About IBM MQ

Introductory information to help you get started with IBM MQ 9.2, including an introduction to the product and an overview of what is new and what is changed for this release.

You can use IBM MQ to enable applications to communicate at different times and in many diverse computing environments.

What is IBM MQ?

IBM MQ supports the exchange of information between applications, systems, services and files by sending and receiving message data via messaging queues. This simplifies the creation and maintenance of business applications. IBM MQ works with a broad range of computing platforms, and can be deployed across a range of different environments including on-premise, in cloud, and hybrid cloud deployments. IBM MQ supports a number of different APIs including Message Queue Interface (MQI), Java Message Service (JMS), REST, .NET, IBM MQ Light and MQTT.

IBM MQ provides:
  • Versatile messaging integration from mainframe to mobile that provides a single, robust messaging backbone for dynamic heterogeneous environments.
  • Message delivery with security-rich features that produce auditable results.
  • Qualities of service that provide once and once only delivery of messages to ensure messages will withstand application and system outages.
  • High-performance message transport to deliver data with improved speed and reliability.
  • Highly available and scalable architectures to support an application's needs.
  • Administrative features that simplify messaging management and reduce time spent using complex tools.
  • Open standards development tools that support extensibility and business growth.

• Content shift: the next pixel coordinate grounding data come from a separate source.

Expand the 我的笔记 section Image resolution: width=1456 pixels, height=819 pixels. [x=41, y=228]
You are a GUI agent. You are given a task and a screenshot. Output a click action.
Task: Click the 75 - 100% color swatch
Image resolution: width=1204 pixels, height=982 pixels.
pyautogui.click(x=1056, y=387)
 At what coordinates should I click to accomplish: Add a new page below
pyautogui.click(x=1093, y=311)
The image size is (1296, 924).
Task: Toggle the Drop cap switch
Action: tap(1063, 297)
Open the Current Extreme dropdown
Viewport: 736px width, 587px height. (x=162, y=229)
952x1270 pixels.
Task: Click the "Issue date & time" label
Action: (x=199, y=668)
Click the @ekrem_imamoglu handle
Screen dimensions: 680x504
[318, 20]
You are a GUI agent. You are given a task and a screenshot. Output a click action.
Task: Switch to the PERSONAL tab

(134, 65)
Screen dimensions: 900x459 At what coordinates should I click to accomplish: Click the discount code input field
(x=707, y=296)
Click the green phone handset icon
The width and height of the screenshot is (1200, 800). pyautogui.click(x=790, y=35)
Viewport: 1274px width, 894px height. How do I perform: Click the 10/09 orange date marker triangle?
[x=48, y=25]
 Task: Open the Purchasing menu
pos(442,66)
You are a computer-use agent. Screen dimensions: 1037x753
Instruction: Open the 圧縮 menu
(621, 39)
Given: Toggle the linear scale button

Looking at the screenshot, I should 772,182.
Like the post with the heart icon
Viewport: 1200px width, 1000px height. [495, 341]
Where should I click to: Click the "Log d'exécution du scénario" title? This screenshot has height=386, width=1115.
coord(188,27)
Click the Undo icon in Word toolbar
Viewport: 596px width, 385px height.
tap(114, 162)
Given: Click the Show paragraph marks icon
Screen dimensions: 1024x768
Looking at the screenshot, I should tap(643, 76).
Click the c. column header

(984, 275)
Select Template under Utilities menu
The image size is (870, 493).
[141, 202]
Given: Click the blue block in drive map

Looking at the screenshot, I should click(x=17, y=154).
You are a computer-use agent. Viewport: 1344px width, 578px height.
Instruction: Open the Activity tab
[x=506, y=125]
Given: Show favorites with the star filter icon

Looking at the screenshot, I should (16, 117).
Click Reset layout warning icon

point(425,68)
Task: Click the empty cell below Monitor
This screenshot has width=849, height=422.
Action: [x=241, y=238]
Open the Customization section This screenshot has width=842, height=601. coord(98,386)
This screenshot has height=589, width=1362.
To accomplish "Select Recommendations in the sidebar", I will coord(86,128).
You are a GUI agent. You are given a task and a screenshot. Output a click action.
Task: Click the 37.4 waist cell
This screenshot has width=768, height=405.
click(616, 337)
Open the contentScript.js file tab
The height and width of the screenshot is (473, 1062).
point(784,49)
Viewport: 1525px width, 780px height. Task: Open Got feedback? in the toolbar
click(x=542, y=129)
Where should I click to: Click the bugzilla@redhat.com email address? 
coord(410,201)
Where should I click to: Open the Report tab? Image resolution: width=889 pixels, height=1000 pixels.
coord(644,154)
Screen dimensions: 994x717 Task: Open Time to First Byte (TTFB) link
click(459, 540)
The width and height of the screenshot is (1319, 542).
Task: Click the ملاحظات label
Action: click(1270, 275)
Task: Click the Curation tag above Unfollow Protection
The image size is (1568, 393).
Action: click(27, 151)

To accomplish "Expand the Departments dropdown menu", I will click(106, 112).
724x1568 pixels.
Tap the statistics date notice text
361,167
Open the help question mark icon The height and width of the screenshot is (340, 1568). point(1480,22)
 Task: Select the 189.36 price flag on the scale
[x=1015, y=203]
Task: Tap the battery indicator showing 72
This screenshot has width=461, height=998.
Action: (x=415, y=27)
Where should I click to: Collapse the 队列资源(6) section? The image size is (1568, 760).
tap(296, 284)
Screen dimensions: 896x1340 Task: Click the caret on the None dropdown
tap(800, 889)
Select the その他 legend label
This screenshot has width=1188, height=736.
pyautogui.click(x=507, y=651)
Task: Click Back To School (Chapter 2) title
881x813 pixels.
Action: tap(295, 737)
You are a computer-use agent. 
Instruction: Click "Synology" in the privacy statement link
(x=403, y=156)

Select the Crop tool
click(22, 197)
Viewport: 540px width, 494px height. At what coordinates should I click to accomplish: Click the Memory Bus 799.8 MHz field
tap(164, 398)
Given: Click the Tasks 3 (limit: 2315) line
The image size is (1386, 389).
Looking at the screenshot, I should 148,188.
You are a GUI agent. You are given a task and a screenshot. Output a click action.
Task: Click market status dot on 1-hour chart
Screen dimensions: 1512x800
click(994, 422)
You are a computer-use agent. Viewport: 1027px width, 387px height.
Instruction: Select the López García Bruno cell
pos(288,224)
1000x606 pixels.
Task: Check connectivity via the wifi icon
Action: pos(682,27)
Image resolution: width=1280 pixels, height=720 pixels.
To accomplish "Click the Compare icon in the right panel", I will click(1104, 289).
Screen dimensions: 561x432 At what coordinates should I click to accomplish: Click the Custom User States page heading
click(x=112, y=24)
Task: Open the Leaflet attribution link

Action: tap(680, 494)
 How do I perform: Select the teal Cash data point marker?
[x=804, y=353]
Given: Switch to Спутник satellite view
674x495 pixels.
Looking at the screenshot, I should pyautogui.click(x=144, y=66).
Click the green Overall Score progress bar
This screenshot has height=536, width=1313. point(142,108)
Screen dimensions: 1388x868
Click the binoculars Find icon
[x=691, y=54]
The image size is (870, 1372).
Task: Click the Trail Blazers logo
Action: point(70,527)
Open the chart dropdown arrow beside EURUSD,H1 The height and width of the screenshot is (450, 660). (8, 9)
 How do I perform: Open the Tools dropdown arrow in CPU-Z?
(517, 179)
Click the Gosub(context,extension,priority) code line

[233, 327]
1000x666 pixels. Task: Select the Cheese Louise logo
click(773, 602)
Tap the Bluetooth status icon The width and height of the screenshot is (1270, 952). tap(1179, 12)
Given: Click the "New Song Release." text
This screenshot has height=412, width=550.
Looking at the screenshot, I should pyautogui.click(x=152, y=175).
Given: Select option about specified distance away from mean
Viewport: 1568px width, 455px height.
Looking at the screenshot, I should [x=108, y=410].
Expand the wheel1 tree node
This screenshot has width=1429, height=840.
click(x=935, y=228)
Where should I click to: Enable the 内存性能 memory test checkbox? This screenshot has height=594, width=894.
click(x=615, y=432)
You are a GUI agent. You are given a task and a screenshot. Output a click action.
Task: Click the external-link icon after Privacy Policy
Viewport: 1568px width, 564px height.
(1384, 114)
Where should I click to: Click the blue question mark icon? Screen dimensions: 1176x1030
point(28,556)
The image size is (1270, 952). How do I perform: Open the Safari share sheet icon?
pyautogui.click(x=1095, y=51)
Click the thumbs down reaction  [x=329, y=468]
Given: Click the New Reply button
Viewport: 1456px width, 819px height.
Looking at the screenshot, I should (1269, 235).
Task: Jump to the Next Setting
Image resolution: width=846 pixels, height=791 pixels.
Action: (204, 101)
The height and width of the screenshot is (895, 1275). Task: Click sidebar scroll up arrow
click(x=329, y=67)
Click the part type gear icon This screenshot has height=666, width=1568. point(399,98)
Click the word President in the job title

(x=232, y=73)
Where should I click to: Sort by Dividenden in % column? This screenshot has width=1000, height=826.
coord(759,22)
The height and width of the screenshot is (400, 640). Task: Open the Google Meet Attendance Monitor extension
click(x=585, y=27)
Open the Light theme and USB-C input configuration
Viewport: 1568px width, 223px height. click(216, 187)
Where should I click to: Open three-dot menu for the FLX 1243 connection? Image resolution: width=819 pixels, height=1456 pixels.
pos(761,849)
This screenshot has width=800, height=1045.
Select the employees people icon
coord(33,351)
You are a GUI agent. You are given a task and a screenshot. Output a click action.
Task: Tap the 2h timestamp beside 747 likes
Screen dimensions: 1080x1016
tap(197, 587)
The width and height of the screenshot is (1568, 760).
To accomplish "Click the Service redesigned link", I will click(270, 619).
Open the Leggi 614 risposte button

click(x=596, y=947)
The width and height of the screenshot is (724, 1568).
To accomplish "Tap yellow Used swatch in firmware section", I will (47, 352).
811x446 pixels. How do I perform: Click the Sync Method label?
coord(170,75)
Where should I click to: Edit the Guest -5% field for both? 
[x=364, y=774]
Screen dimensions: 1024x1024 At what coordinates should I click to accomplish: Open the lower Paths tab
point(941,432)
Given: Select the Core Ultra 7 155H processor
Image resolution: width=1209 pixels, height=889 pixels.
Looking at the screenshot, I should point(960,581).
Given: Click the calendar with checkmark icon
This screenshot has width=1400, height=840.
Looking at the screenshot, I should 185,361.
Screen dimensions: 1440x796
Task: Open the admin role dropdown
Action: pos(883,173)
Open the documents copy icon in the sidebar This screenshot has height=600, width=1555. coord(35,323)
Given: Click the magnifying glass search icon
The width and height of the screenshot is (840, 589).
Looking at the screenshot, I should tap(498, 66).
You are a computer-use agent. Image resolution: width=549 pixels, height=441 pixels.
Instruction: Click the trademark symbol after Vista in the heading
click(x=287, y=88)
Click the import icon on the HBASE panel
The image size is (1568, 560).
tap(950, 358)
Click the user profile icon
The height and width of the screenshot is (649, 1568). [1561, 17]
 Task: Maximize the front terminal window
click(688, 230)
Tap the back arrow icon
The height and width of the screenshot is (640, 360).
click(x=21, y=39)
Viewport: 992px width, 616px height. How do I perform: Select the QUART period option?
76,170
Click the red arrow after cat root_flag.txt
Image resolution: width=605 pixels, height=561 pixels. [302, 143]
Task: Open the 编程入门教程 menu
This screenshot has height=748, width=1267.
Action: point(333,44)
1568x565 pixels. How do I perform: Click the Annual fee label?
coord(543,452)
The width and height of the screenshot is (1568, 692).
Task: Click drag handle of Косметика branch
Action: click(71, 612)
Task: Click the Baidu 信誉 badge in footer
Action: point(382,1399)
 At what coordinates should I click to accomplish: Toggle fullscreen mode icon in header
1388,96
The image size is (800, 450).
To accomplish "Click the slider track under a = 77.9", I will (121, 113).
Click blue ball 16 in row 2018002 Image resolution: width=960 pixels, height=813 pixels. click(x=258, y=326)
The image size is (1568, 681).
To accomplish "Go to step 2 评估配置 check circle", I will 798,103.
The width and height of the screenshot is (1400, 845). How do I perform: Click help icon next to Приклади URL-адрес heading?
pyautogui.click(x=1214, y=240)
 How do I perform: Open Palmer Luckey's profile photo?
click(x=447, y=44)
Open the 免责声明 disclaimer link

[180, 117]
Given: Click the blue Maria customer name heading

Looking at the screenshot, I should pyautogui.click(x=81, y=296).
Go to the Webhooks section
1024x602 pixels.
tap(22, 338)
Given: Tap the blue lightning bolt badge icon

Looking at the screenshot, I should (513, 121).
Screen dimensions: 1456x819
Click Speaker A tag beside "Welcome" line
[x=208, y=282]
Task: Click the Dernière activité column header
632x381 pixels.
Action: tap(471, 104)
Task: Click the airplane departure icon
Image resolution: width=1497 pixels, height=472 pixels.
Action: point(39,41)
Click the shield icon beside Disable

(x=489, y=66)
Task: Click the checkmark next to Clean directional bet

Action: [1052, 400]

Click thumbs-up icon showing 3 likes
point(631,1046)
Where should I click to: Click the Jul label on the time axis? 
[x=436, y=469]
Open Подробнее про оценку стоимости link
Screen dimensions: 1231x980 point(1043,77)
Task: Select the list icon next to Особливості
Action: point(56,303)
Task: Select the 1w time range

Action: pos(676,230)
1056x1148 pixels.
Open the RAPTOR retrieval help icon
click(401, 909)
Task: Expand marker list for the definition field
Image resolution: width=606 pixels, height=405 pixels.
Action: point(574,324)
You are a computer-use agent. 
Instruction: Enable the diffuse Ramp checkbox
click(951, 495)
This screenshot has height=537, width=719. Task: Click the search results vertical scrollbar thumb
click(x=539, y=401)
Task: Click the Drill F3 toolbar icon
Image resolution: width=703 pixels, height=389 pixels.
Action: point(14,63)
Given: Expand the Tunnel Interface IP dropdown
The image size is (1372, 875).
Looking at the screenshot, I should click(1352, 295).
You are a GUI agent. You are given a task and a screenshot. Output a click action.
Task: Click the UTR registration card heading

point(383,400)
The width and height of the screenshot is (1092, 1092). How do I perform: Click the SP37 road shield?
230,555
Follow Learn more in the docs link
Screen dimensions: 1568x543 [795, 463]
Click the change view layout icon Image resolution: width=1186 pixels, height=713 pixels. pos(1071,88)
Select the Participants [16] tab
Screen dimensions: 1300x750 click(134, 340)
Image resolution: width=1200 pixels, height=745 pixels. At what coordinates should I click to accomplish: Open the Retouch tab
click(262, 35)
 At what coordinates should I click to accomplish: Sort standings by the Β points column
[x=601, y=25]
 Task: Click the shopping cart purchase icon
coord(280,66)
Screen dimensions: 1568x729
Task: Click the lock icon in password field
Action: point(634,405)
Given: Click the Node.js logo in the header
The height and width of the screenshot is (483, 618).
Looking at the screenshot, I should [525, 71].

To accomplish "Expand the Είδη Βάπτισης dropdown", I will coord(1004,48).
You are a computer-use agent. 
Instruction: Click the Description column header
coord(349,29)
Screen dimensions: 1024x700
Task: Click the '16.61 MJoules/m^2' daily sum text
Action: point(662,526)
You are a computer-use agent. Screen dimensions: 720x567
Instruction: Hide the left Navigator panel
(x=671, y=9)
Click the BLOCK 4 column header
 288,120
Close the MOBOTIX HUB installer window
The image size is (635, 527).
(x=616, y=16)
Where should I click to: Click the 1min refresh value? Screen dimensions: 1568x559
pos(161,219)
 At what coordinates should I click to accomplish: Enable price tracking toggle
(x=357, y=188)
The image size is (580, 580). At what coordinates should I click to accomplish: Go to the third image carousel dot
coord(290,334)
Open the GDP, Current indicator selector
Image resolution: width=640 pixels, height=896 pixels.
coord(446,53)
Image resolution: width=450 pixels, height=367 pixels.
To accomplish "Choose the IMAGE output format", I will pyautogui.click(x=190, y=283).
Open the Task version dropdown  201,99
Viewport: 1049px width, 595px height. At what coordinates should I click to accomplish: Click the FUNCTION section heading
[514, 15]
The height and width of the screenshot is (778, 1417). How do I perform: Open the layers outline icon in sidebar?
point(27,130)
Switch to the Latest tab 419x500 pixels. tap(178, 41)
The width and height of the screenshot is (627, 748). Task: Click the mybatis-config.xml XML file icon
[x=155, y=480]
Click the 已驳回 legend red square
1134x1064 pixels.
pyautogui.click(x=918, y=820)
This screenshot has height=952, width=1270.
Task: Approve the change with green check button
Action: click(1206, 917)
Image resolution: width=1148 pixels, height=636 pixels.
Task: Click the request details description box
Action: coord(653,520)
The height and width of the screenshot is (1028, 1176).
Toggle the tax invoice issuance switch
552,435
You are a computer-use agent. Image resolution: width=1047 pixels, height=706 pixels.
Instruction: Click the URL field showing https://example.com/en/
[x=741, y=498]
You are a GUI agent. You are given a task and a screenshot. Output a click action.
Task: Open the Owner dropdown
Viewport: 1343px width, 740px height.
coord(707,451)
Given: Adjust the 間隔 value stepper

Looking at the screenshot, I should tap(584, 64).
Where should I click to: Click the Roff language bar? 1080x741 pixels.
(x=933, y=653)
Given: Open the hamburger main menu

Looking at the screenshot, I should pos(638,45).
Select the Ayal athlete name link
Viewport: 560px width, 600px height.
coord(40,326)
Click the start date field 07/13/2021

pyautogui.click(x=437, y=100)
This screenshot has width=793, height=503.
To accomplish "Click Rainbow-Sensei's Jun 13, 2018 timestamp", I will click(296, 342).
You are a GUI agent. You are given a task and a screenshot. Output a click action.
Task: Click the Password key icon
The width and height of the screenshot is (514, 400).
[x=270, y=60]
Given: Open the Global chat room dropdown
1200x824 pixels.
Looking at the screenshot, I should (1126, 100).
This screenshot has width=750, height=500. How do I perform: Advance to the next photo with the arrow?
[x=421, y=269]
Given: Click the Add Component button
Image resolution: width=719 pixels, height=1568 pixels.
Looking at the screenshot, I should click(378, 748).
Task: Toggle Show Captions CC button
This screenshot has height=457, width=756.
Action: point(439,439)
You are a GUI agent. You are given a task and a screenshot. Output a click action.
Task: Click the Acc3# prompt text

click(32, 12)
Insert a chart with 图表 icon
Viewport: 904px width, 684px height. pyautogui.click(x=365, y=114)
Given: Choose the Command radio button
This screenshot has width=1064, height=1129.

An application has a choice of programming interfaces, and programming languages to connect to IBM MQ.

IBM MQ provides these messaging and queuing capabilities across multiple modes of operation: point-to-point ; publish/subscribe.
Messaging
Programs communicate by sending each other data in messages rather than by calling each other directly.
Queuing
Messages are placed on queues, so that programs can run independently of each other, at different speeds and times, in different locations, and without having a direct connection between them.
Point-to-point
Applications send messages to a queue and receive messages from a queue. Each message is consumed by a single instance of an application. The sender must know the name of the destination, but not where it is.
Publish/subscribe
Applications subscribe to topics. When an application publishes a message on a topic, IBM MQ sends copies of the message to those subscribing applications. The publisher does not know the names of subscribers, or where they are.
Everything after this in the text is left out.